The request plainly puzzled her, but she nodded. "All right. I guess that's not too hard to do."
"Good." Longarm glanced out the door. The sun was already dropping down the sky toward late afternoon. "Now, I'll tell you what. I don't want to spend any time up at the house before supper. If you'd like to, we could walk down to the river and take a look at it, or throw rocks in the water, or whatever. Or we can stay here in the cabin and talk till supper, whichever you'd rather do."
"Why can't we talk while we watch the river?"
"No reason I can see why we shouldn't."
"Then lets walk down to the river."
They spent two pleasant hours talking of nothing Much, just letting time flow by, sitting on the bluff above the Canadian, tossing in a rock and now and then a twig, just to see what the river's uncertain currents did with it. When the sun dipped below the trees around them and began to shoot horizontal rays through the spaces between the trunks, Longarm said, "We better go on back. I didn't eat anything at noon, and my belly's telling me about it."
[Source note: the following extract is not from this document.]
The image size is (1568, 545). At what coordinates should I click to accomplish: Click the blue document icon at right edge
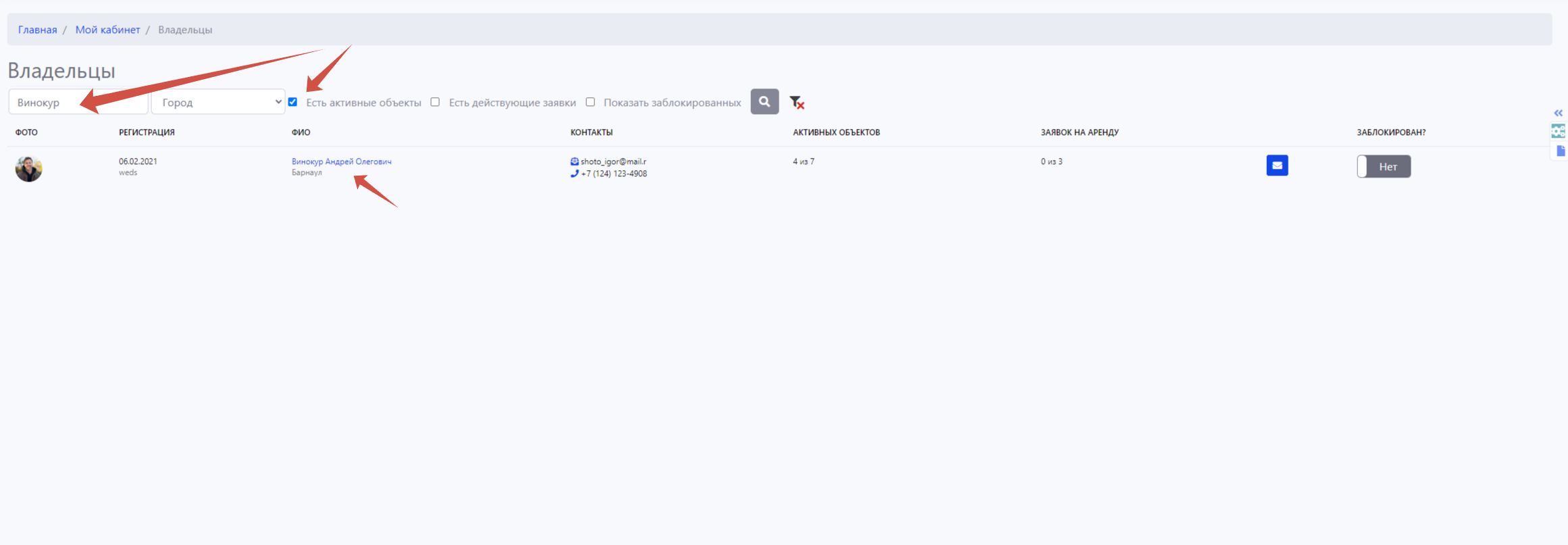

"You missed eating on my account, Windy," Dolly said self-accusingly. "I was telling you all my troubles when you should have been up at the house getting your meal."
"You were feeling right low about that time," Longarm said. "It looked to me like you needed somebody to listen to you a lot more than I needed vittles."
"I was still being Susanna Mudgett then. I was feeling sorry for myself. I couldn't quite make up my mind whether I'd stay Susanna or go back to being Dolly."